La capsulite adesiva, anche conosciuta come spalla congelata, è una condizione dolorosa e limitante che colpisce l’articolazione della spalla, causando rigidità e dolore.

Caratteristica fondamentale di questa patologia è che la restrizione dolorosa del movimento avviene sia attivamente che passivamente.
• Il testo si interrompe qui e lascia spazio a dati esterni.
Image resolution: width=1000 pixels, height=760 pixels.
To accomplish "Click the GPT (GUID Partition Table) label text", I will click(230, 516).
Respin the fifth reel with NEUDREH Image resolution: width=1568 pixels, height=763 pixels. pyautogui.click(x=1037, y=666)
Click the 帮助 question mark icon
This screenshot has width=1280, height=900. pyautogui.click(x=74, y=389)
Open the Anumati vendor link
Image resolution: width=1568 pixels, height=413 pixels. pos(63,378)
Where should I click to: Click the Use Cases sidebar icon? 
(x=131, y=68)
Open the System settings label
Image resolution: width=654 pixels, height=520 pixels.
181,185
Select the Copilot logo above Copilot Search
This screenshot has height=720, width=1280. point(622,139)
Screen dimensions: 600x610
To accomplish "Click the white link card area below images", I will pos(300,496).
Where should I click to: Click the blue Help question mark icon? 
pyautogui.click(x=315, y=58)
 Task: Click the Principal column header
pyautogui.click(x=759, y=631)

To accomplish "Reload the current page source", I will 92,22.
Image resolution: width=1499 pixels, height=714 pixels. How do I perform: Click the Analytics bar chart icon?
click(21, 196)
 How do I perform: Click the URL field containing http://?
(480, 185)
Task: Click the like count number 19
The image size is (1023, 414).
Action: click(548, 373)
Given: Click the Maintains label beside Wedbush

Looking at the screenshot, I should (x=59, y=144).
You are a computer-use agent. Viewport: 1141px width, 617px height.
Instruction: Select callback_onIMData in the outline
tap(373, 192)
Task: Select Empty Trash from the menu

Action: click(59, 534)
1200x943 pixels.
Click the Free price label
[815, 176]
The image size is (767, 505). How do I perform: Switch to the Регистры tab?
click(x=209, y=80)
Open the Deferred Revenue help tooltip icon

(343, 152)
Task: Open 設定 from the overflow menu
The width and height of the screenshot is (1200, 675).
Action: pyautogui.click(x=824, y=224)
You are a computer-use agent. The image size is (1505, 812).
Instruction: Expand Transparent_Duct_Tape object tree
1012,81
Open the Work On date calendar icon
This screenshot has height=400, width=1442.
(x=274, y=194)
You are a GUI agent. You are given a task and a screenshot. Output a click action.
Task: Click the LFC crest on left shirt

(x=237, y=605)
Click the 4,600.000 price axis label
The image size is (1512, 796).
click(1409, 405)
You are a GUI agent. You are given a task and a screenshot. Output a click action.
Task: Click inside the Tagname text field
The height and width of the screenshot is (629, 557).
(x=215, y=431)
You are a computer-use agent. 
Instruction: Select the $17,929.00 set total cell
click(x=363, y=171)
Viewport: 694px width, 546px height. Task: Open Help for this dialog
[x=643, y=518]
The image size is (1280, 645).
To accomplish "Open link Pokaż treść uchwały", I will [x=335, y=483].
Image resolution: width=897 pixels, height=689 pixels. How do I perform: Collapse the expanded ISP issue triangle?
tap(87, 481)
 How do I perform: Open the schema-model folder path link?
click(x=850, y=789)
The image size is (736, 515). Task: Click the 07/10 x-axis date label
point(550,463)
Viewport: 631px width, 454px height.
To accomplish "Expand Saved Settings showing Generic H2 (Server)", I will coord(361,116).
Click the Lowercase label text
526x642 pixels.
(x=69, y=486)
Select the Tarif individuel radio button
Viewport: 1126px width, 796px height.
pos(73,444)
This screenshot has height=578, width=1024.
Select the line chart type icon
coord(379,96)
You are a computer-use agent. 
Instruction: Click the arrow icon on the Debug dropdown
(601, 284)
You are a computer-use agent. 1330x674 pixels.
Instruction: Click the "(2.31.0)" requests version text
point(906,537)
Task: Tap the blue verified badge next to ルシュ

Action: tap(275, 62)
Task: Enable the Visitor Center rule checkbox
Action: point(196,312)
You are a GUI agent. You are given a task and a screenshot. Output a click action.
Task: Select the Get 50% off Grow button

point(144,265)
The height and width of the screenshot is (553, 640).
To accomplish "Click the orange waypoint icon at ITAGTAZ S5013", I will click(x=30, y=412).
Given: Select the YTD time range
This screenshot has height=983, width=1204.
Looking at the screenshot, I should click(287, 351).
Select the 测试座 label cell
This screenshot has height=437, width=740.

Questa condizione insorge principalmente in soggetti di 40-60 anni, con una maggiore incidenza nelle donne e può associarsi a:
– un’immobilizzazione in estensione;
– un trauma lieve (ad es. strappo o contusione);
– un trauma chirurgico.

Inoltre può essere collegata anche a determinate condizioni mediche come:
diabete;
– ipertiroidismo;
malattie ischemiche cardiache;
– artrite reumatoide;
spondilosi cervicale.

La ripresa del movimento e la riduzione del dolore possono avvenire anche senza trattamento, ma in un lasso di tempo che può durare anche due-tre anni.
I sintomi tipici si presentano in differenti fasi. La prima fase vede il “congelamento”, tendenzialmente della durata dai 2 fino ai 9 mesi, ed è caratterizzata dal dolore con rigidità e limitazione nei movimenti che aumentano gradualmente. La seconda fase è quella della rigidità (fase “congelata”), che può perdurare dai 4 ai 12 mesi, in cui il dolore si riduce gradualmente ma aumentano la rigidità e la limitazione nei movimenti. La terza fase, quella del “disgelo”, può durare da 1 a 3 anni, con il dolore e la rigidità che svaniscono a poco a poco e il movimento che ritorna gradualmente alla normalità (o pseudo normalità).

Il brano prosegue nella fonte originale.